Ces petits griffonnages sont beaucoup plus significatifs qu’on le croit. J’ai découvert au fil du temps que chaque message visuel est composé de plusieurs éléments qui, une fois réunis dans une composition, créent en quelque sorte un message ou une expression de soi. L’expérience du dessin nous prépare aux autres genres de créations visuelles. J’ai donc poussé mon expérience en m’inscrivant à des cours d’arts pour en apprendre plus. Par nature, je m’interrogeais sur le pourquoi des choses et j’ai voulu décortiquer cet art qui résulte de mon intuition.
Les lignes
J’ai découvert ainsi, que ces lignes dont je prenais tant plaisir à créer, était un chemin fictif qui dirigeait l’œil vers différents endroits. Elles tracent, délimitent et séparent les sections d’un espace donné tout en unissant l’ensemble de l’œuvre. Elles permettent de définir des directions et une profondeur de manière plus ou moins précise selon ses caractéristiques. Selon le type de ligne tracée, elles suscitent dans l’œuvre des émotions différentes. Bref, les lignes jouent un rôle majeur dans la composition visuelle dans son ensemble. Lors d’une création intuitive et spontanée, les lignes deviennent un outil d’expression qui sert parfois à diminuer le stress ou encore augmenter la concentration.
Les formes
Je me suis ensuite attardée aux formes. Ces espaces délimités par un contour qui sont créés par une ligne fermée ou suggérée. Les formes ont souvent l’apparence d’une masse qui représente une figure abstraite ou figurative, organique ou géométrique. Elles sont souvent prétexte à l’application d’une texture, d’un motif, d’ombre et de lumière, d’une valeur, de couleurs, etc. Elles occupent généralement une place importante dans une composition visuelle, et elles sont même fréquemment le personnage ou le point central. Les formes servent souvent à idéaliser la représentation d’un message visuel précis. Leur utilisation est déterminante pour l’expression du message et la transmission de l’émotion. La spontanéité créative se traduit par des formes qui expriment souvent le discours intérieur.
La texture
La texture des choses me fascine beaucoup. Je suis sensible au sens du toucher et la texture est reliée au sens du toucher. Représentée ou réelle, la texture est l’effet d’un traitement de la surface. La texture donne des indices sur les propriétés de la matière et permet de définir les matériaux qui constituent la forme ou l’objet. Elle contribue sensiblement à l’impression ressentie devant la composition. De plus, c’est souvent la texture qui fait ressortir les effets de l’ombre et de la lumière, avec des facettes, des angles et des parties en creux ou en saillie qui reflètent la source de luminosité à de multiples endroits. Du reste, j’ai découvert, en réalisant des créations, que la texture est souvent le reflet de mon émotion.
La répétition
Quand je créais mes graphismes sur le papier quadrillé, je voyais mes dessins comme une mélodie ou un discours. Le rythme qui résultait de l’emploi répétés de certains éléments, était comme une organisation de mon espace. Ces éléments, souvent des motifs, semblables ou différents, qui s’intègrent entre eux dans l’espace en succession, en séquence, en enchaînement ou en regroupement étaient souvent des intentions d’expression et cela même je n’en était pas du tout consciente.
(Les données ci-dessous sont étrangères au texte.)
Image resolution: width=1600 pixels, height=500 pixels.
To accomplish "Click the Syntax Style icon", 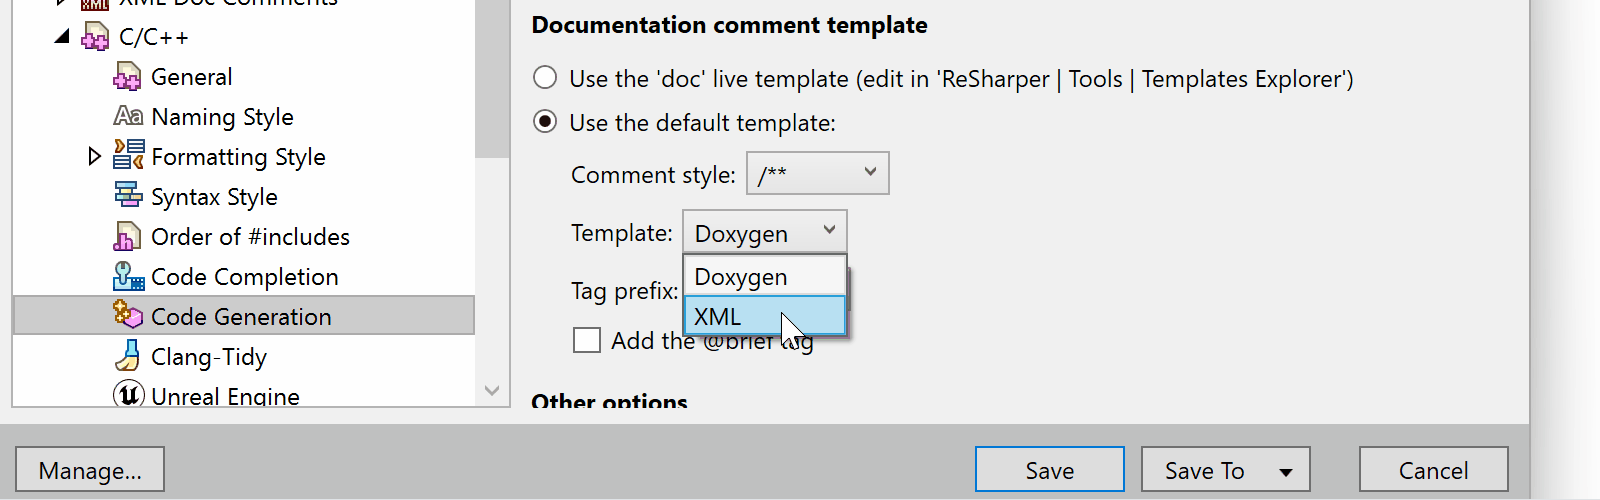I will click(128, 196).
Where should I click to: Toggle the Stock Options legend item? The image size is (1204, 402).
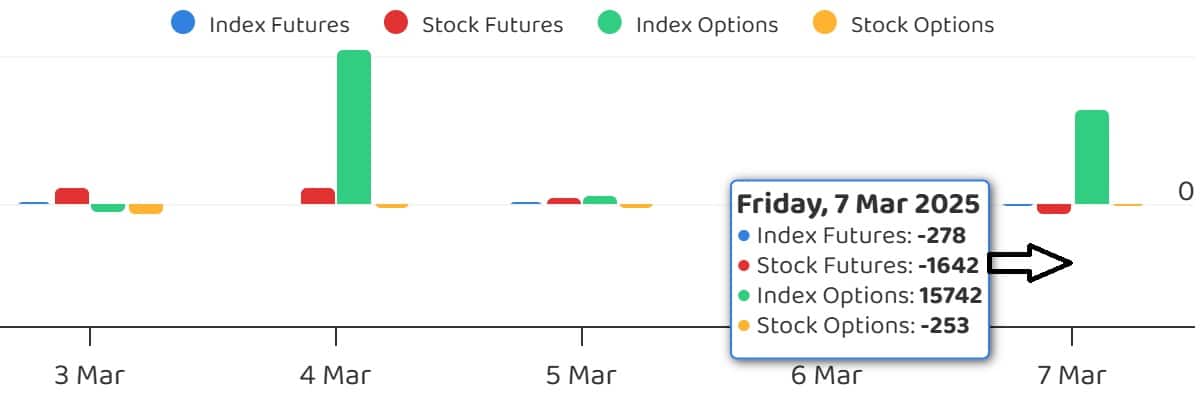click(x=903, y=24)
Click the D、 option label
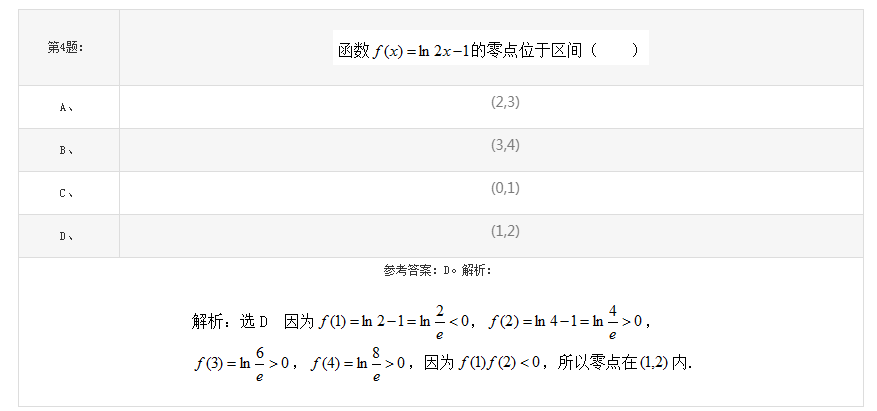Screen dimensions: 877x411 tap(66, 237)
En fait, l’organisation dans l’espace d’un ou de plusieurs éléments selon un certain ordre engendre naturellement un rythme, donc une impression transmise par le message visuel. Cette organisation se rapproche de la musique qui peut générer un rythme enjoué, dynamique, triste, isolé, rassembleur, etc. J’ai donc découvert que l’utilisation appropriée des lignes, des formes et des répétitions renforce l’effet du message visuel.
Bref, on ne fait jamais rien pour rien, comme on dit. Les griffonnages ne sont pas anodins, ils peuvent être le prélude de créations futures. Ils peuvent aussi être des outils de gestion du stress très efficaces. Intégrer volontairement le dessin griffonné à notre quotidien, c’est s’exprimer et s’autogérer au jour le jour. Alors, n’attendez plus et offrez vous des pauses griffonnage pour laisser l’artiste en vous, s’exprimer.